All of this inner drama is why I haven’t been writing blogs as I promised. This morning I realized that is dishonest. I’m not always cheerful—far from it, actually. My life doesn’t always flow smoothly, and things show up in clusters—the urgent need to replace my knees, my parents’ ill health the past year, my beloved granddaughter and her wonderful parents moving 800 miles away—and I struggle to keep an upbeat attitude.
I have no wisdom today except that I’m going to take some pleasure in this little cabinet I bought to keep art supplies more orderly:
I’m going to paint and write something on those gessoed pages. I’m going to listen to music and see if it will speak to me about this book, and I will take a long nap. I am tired. I am healing. I am human. That is what I need today.
What do you do to cure the grouchies?
7 thoughts on “Curing the Crankies”
“Nana’s stuck inside the iPad” is so Python-esque that it made me laugh, a big loud belly laugh into a house, empty except for the sleeping cat. As for the restless leg thing, have you tried taking calcium and magnesium? Might help. Shouldn’t hurt.
Gina, I know. She has the quirkiest way of looking at the world. And I amtrying magnesium and calcium. Also tonic water, for the quinine. It does seem to help.
Oh, Gabi, yes. That describes it exactly. It’s all just some weird routing issue and it will go away, but it can be maddening.
I hear you on so many levels. At nights after my hip surgery, I would get surges of energy down my arms–it felt like I had lightning shooting out of my fingertips and I had to shake my arms vigorously to get rid of that sensation. This was in the hospital, so I couldn’t mix it up by going to sleep on the sofa or sit at my desk. Frustrated me to the point of tears.
When I’m grumpy, I either grab a cat for a cuddle and curl up in front of a comforting TV show/movie, call a friend for a coffee (without telling them I’m grumpy so they don’t try to “fix” it–that comes about by listening to their news and getting out of my own head) or going to a shop with pretty things to distract me. Something about the color of a linen store, or the smell of the produce in my local health food store soothes me.
I read a good book. (g)
Hugs on missing The Girl. So hard. Maybe she could draw you a picture or two & her wonderful parents could mail it to you? Groom her for letters. : )
And sometimes, I realize I need a hug. Just a real, arms-around-me hug. So I ask for one from the nearest human.
I am going to ask for those drawings!
I wish I had better advise for you, but my mid-winter doldrums have kicked in and I can only suggest chocolate and Celexa. On the other hand, I plan to march with my Bulldog in the St. Patrick’s Day parade tomorrow.
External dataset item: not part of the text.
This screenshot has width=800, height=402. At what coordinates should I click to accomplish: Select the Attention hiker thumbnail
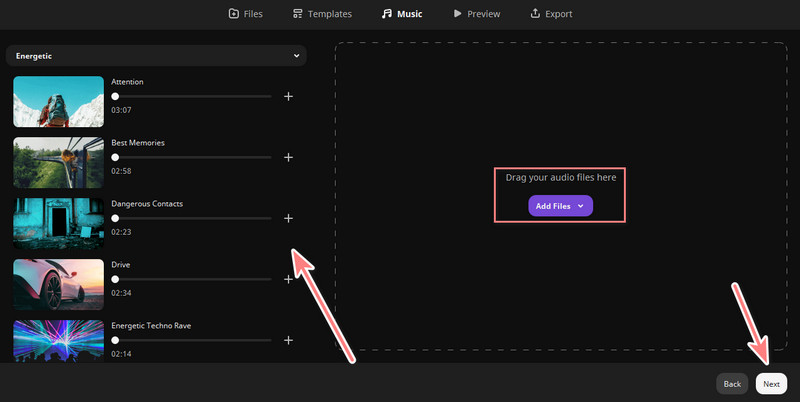tap(58, 102)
That’s always a fun event. If you can get downtown to a spot where you don’t have to hike, come cheer us on. Then chocolate.
Barbara — trolling for inspiration today. Put my latest book down last August and haven’t picked it up to work on it since, but your Feb post puts that feeling into words. It all seems so crystal clear in my head, the story, but then on the page, it is like your geraniums look to you. Flat. And then I got it critiqued and then I put it away. Anyway, thanking God I re-found this blog and already have some sparks beginning to spark again or I wouldn’t be headed down this path. To terrible first writing! I was searching to see if you still do online classes, I took one many moons ago (Your last post was closed for comments :).